In a recent paper in the Journal of Pipeline Systems Engineering and Practice, researchers at Concordia and the Hong Kong Polytechnic University look at the methodologies currently used by industry and academics to predict pipeline failure -- and their limitations. Fuzhan Nasiri: {module INSIDE STORY}

"In many of the existing codes and practices, the focus is on the consequences of what happens when something goes wrong," says Fuzhan Nasiri, associate professor in the Department of Building, Civil and Environmental Engineering at the Gina Cody School of Engineering and Computer Science.

"Whenever there is a failure, investigators look at the pipeline's design criteria. But they often ignore the operational aspects and how pipelines can be maintained to minimize risks."

Nasiri, who runs the Sustainable Energy and Infrastructure Systems Engineering Lab, co-authored the paper with his Ph.D. student Kimiya Zakikhani and Hong Kong Polytechnic professor Tarek Zayed.
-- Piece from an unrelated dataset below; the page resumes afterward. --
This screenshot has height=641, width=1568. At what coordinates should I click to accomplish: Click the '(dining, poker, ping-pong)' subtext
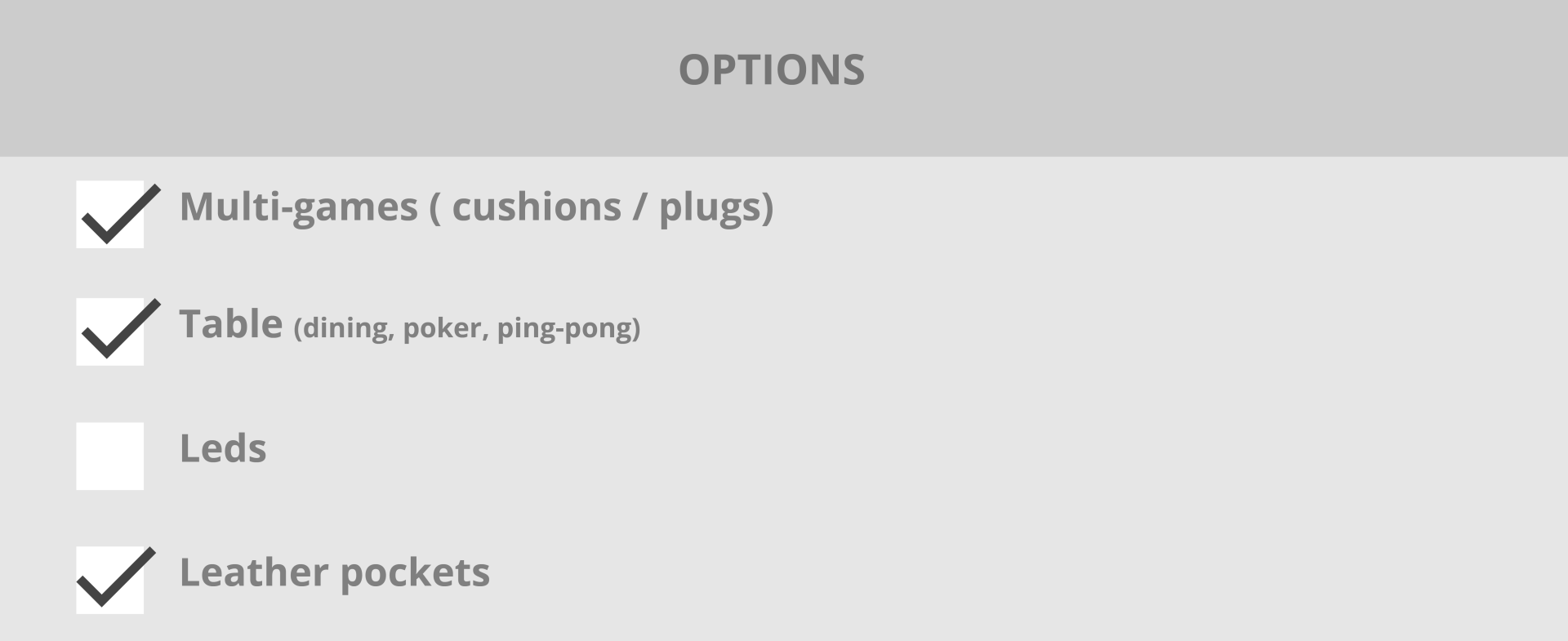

Safeguarding against corrosion

The researchers identified five failure types: mechanical, the result of design, material or construction defects; operational, due to errors and malfunctions; natural hazard, such as earthquakes, erosion, frost or lightning; third-party, meaning damage inflicted either accidentally or intentionally by a person or group; and corrosion, the deterioration of the pipeline metal due to environmental effects on pipe materials and acidity of oil and gas impurities. This last one is the most common and the most straightforward to mitigate.

Nasiri and his colleagues found that the existing academic literature and industry practices around pipeline failures need to further evolve around available maintenance data. They believe the massive amounts of pipeline failure data available via the DOT's Pipeline and Hazardous Materials Safety Administration can be used in the assessment process as a complement to manual in-line inspections.

These predictive models, based on decades' worth of data covering everything from pipeline diameter to metal thickness, pressure, average temperature change, location and timing of failure, could provide failure patterns. These could be used to streamline the overall safety assessment process and reduce costs significantly.

"We can identify trends and patterns based on what has happened in the past," Nasiri says. "And you could assume that these patterns could be followed in the future, but need certain adjustments for climate and operational conditions. It would be a chance-based model: given variables such as location and operational parameters as well as expected climatic characteristics, we could predict the overall chance of corrosion over a set time."

He adds that these models would ideally be consistent and industry-wide, and so transferrable in the event of pipeline ownership change -- and that research like this could influence industry practices.

"Failure prediction models developed based on reliability theory should be realistic. Using historical data (with adjustments) gets you closer to what happens in reality," he says.

"They can close the gap of expectations, so both planners and operators can have a better idea of what they could see over the lifespan of their structure."